_Extrait du texte_
● ● ● ● ●
On l’oublie un peu et bang : voilà un livre qui sort, jamais anodin, suscitant toujours le débat. C’est que le général Nezzar ne laisse personne indifférent. Qu’on l’aime beaucoup ou qu’on le déteste pareillement, on ne peut nier qu’il fut mêlé de près à la tumultueuse histoire de notre pays. Au fil du temps, il est devenu une sorte de porte-parole de la grande muette avant de se faire éclipser par le très communicant vice-ministre de la Défense.

Nezzar, un militaire politique qui se méfie des politiciens

J’ai toujours pensé que Nezzar est un général politique qui avait au départ une haute idée de la politique, avant que la fréquentation des politiciens ne le dégoûte des hommes politiques si bien qu’il a fini par les considérer, ayant la force des armes avec lui, comme des marionnettes sans principes, ni estomac.

Cette conviction a été forgée dès le 19 mars 1962 et la course vers le pouvoir, la course vers Alger : « C’est à partir de ces journées de grand désarroi que j’ai acquis une méfiance instinctive de la « politique » menée pour des considérations égoïstes. Je me suis promis, pendant cette marche sanglante sur Alger, de privilégier toujours les intérêts de mon pays au-delà des cacophonies partisanes et des calculs politiciens. Je m’en souviendrai trois décennies plus tard, quand je serai face à de grands choix. »

Dans ce recueil de mémoires, il s’attache à revenir sur sa carrière militaire sans langue de bois. Mais ça on l’a déjà lu dans ses mémoires parues en 1999 et dans ses autres livraisons. En fait, l’essentiel du livre a été déjà publié sous une autre forme dans ses précédents ouvrages. On peut même dire que c’est le moins intéressant sur le plan informationnel.

Dans le premier livre, il raconte crument, du vivant de Chadli « comment il a désigné Zeroual », « la connivence Hamrouche-Chadli-Fis », « la mauvaise gestion de la crise sahraouie par Chadli », « la gestion catastrophique des deniers du MDN par Belloucif », et ce raccourci terrible qui résume la gestion Chadli : « L’avis du mouhafedh dominait désormais celui du gestionnaire. »
● ● ● ● ●
_Données brutes_
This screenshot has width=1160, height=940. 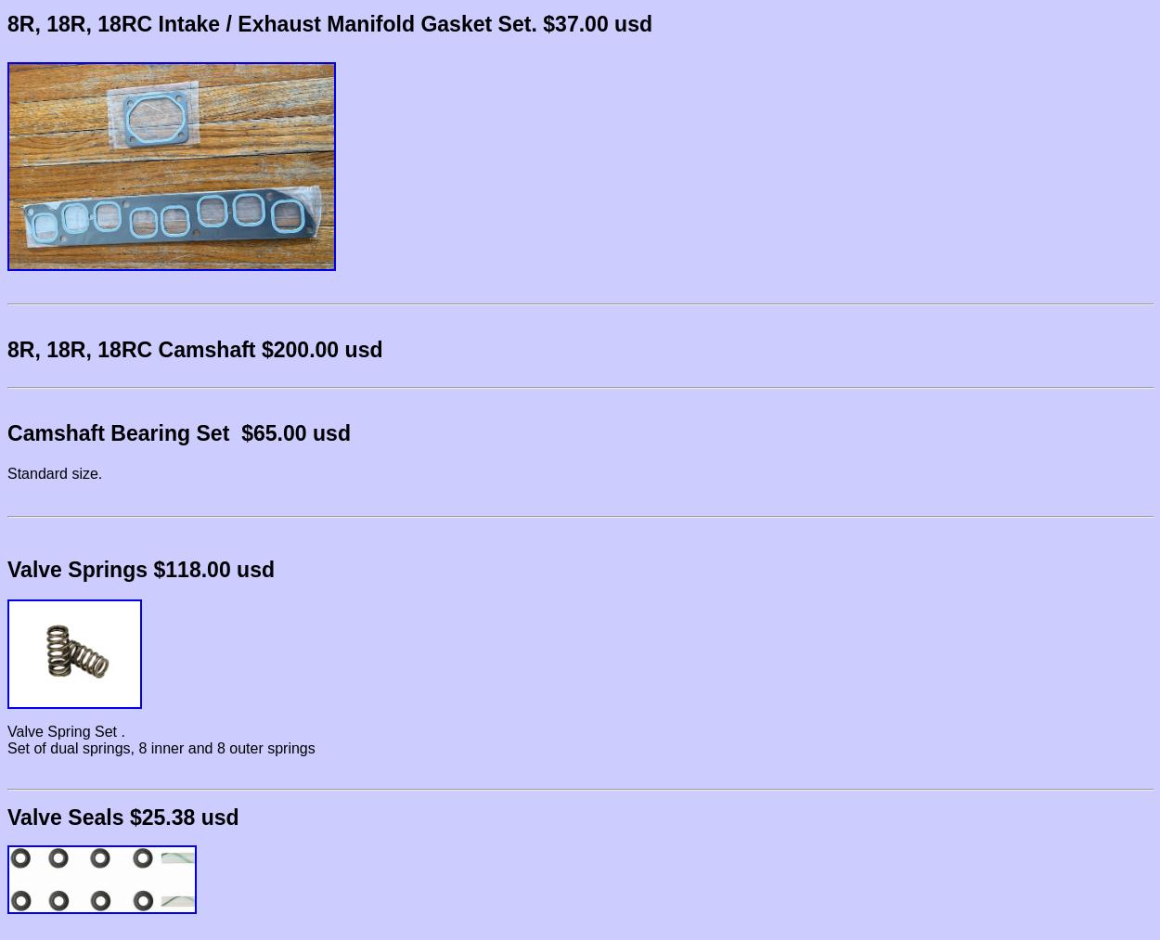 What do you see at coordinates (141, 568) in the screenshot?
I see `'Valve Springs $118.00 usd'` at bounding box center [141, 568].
● ● ● ● ●
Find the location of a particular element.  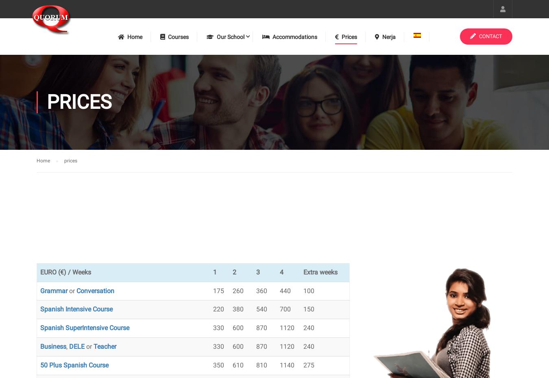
● ● ● ● ●
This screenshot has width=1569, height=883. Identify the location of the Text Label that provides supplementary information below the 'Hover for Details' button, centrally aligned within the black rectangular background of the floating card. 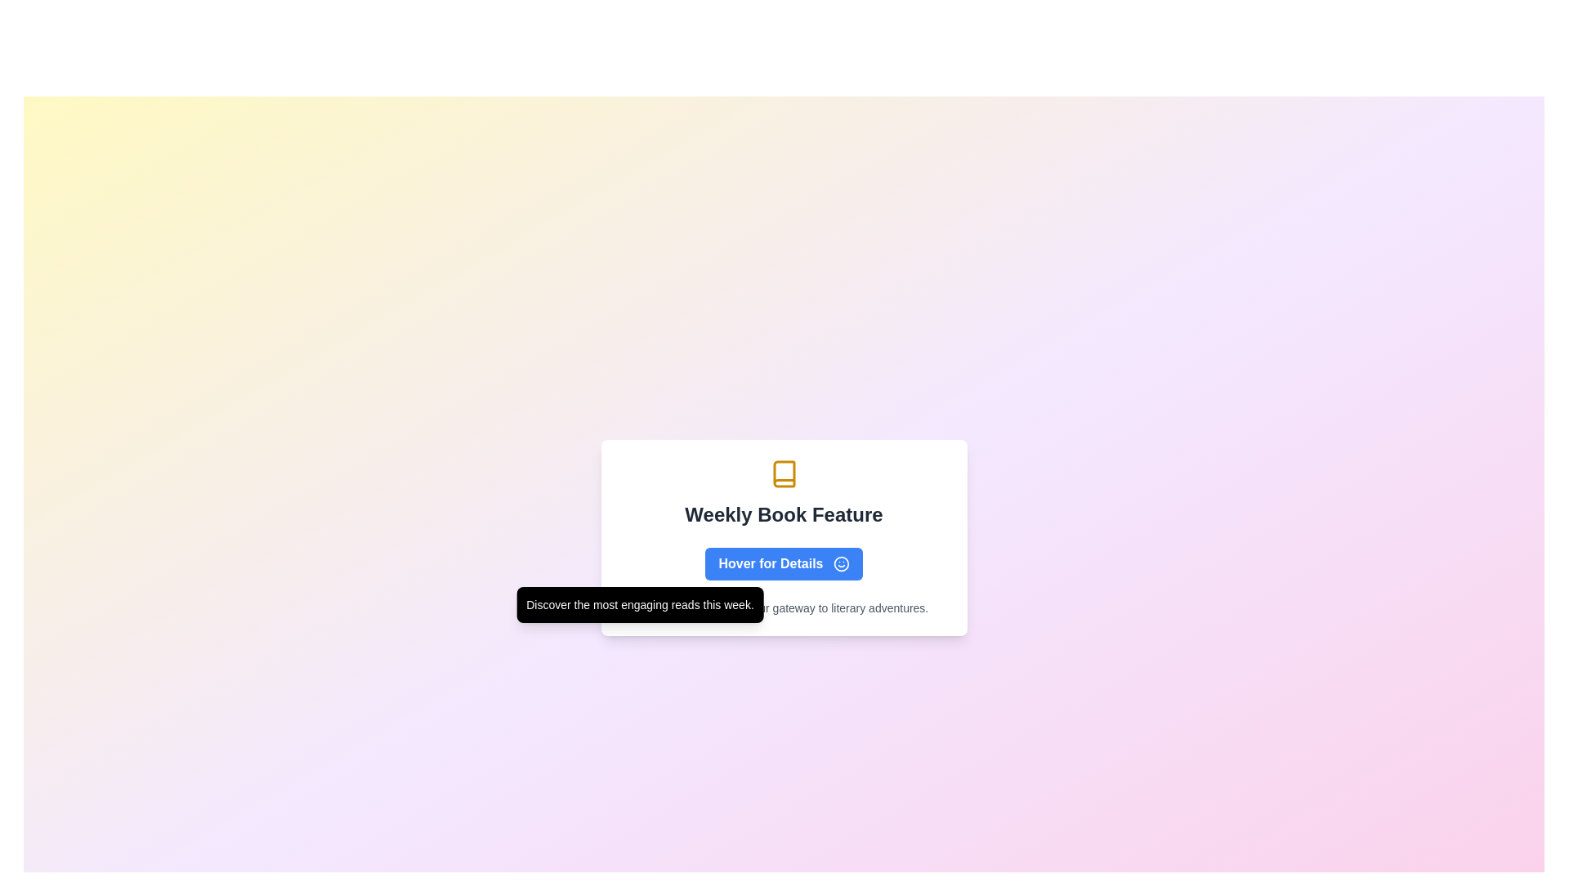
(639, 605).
● ● ● ● ●
_Travail à faire_
a: Traduisez en anglais cette phrase de l'extrait sur le général Nezzar : « Au fil du temps, il est devenu une sorte de porte-parole de la grande muette avant de se faire éclipser par le très communicant vice-ministre de la Défense. »
b: Dans l'extrait sur le général Nezzar, à partir de quelle date sa méfiance envers la politique s'est-elle forgée ?
c: Prolongez l'extrait sur le général Nezzar au-delà de sa dernière phrase.

_Résultats_
a: Over time, he became a kind of spokesman for the military before being eclipsed by the highly media-savvy vice-minister of Defense.

b: Dès le 19 mars 1962.

c:
Quel est alors l’intérêt de cet ouvrage si tout ce qui est dit est une redite ? Essentiellement la quatrième partie inédite dans son ensemble, avec des aveux intimes, oh ! À peine, mais juste ce qu’il faut pour montrer que l’homme a un cœur ; et puis aussi une analyse sans concession des choix militaires de Boumediène et Chadli, et, surprise, ce dernier ne reçoit pas, comme dans les ouvrages précédents, que des critiques.

Dès la préface, celui qui tient la plume, Mohamed Maarfia, met le couteau sur la plaie : celui de l’appartenance de Nezzar à l’armée française avant qu’il ne rejoigne l’ANP. Il ne fut ni harki, ni rallié de la dernière heure, il fut pareil à ceux qui l’ont précédé dans cette voie qui a permis à de jeunes algériens de se roder d’abord sous la tenue coloniale pour mettre, ensuite, leur expérience des armes au service de la cause libératrice de leur pays.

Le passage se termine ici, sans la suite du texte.